Un homme, des bêtes

Le fondateur et patron du parc Paradisio est un entrepreneur qui s'est permis de rêver à la nature. Avec acharnement. Il va succéder, en octobre, à Henri Mestdagh à la tête de l'Union wallonne des entreprises.

Par ANNE MASSET

ERIC DOMB

Le fondateur et patron du parc Paradisio est un entrepreneur qui s'est permis de rêver à la nature. Avec acharnement. Il va succéder, en octobre, à Henri Mestdagh à la tête de l'Union wallonne des entreprises.

Rencontre

Il est passionné et a du mal à le cacher. D'ailleurs, pourquoi le ferait-il? Eric Domb s'est lancé dans une aventure incroyable un jour de novembre 1992. Il est, à l'époque, à la tête d'une société fiduciaire de conseil financier aux PME, une «sorte de médecin de famille pour le patron de PME esseulé». Sur les conseils d'un tiers, il va visiter à Brugelette en Hainaut, le Domaine de Cambron qui est à vendre. «C'est avec des pieds de plomb que je m'y suis rendu et cela a été le coup de foudre», se souvient-il.

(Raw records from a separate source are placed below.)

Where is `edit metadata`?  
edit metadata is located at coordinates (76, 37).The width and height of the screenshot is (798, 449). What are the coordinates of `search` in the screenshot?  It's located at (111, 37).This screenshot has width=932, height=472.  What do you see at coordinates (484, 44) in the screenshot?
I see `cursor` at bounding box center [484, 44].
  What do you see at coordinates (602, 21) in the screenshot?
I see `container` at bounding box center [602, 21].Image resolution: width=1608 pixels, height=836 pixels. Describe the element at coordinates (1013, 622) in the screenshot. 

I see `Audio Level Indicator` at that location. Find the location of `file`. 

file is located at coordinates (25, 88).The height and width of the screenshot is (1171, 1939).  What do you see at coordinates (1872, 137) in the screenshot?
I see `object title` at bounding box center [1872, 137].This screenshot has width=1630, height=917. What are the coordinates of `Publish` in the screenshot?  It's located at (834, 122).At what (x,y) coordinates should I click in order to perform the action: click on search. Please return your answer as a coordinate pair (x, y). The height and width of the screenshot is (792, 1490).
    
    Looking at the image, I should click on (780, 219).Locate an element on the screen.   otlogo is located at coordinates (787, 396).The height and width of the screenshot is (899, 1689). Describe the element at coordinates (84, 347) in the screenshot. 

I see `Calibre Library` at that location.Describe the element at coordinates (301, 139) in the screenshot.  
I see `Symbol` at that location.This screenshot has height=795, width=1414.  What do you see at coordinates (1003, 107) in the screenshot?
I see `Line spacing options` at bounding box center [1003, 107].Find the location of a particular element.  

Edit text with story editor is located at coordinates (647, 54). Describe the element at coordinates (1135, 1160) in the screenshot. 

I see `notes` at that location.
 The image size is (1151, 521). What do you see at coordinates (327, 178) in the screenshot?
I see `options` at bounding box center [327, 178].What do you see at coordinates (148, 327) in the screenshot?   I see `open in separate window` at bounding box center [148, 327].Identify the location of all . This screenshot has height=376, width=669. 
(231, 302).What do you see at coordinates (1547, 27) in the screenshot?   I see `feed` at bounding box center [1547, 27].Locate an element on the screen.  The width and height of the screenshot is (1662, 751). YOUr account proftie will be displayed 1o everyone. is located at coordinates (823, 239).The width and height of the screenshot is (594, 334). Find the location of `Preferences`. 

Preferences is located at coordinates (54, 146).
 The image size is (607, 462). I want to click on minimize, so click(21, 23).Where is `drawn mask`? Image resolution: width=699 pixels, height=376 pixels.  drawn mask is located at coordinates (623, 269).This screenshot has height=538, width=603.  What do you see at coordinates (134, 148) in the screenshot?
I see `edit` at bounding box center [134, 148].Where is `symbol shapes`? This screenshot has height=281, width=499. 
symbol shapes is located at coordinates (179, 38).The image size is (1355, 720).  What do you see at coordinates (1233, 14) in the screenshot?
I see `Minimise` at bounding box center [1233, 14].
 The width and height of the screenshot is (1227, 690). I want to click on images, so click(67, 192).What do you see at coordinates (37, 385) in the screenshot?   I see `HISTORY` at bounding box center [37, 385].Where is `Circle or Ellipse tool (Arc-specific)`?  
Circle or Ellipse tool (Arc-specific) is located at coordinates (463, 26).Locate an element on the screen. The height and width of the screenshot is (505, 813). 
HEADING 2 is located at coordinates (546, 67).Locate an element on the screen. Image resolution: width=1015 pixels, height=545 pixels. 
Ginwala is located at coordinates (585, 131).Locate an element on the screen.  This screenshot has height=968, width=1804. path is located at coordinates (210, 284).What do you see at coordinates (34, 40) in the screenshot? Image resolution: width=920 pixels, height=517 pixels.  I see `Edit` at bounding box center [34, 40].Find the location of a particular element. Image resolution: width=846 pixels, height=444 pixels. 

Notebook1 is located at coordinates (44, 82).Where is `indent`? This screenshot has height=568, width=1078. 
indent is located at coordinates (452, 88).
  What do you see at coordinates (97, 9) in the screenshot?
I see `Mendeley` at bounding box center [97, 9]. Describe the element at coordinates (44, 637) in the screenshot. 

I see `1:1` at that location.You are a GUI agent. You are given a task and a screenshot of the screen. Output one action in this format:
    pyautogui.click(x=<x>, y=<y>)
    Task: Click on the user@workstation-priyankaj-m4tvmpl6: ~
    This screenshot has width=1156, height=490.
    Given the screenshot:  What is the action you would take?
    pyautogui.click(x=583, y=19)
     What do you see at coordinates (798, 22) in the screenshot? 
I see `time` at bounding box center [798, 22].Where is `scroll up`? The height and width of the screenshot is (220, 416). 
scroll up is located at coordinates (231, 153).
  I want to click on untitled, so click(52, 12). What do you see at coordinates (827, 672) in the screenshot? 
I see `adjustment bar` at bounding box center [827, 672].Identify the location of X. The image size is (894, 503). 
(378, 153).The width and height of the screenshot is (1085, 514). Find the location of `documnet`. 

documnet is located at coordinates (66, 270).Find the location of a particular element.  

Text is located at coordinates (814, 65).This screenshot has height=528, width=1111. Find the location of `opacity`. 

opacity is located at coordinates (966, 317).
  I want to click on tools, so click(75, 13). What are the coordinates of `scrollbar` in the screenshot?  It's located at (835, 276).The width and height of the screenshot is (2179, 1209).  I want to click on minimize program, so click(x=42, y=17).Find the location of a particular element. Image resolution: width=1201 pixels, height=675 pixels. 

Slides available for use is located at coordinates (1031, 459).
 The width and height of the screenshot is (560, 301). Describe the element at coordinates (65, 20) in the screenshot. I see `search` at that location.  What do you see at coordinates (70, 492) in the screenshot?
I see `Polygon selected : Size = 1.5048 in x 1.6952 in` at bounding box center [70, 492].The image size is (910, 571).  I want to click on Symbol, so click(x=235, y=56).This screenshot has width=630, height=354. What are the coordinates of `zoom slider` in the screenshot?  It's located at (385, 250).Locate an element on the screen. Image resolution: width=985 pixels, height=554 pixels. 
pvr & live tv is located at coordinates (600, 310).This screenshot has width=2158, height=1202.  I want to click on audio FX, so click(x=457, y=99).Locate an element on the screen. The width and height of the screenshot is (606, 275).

Reste à dénicher des investisseurs... D'autant qu'il est en balance avec une secte américaine qui veut y faire de la méditation transcendantale. Qu'il n'a aucune assurance d'obtenir un permis d'exploiter. Le site est classé, les monuments aussi. Au début de l'année suivante, il signe pour l'acquisition d'une propriété de 55 ha, d'un château et d'une abbaye cistercienne du XIIe siècle... Montant de la transaction: 2 millions d'euros. Et la galère commence.

Le but? Pas «un parc d'attractions, pas un zoo, même s'il y a des animaux sauvages, non, un parc d'animations où l'on donne aux animaux qui le peuplent un maximum de liberté». Certes, depuis toujours, Eric Domb a une prédisposition pour tout ce qui est vivant, éprouve une fascination «de dilettante» pour plantes et animaux, mais sans jamais imaginer un jour en faire son métier. Il s'inspire d'un jardin ornithologique du nord de l'Allemagne, s'adjoint, notamment, un scientifique qui y a travaillé et qui est spécialisé dans la reproduction de 900 espèces. «Moi, j'étais enthousiaste, incompétent mais sachant que je l'étais, voulant me concentrer sur l'aspect paysager et l'intégration architecturale. Mon seul mérite? Mon acharnement à survivre à cette première période qui fut extrêmement difficile.» Mais qu'il n'hésiterait pas à recommencer...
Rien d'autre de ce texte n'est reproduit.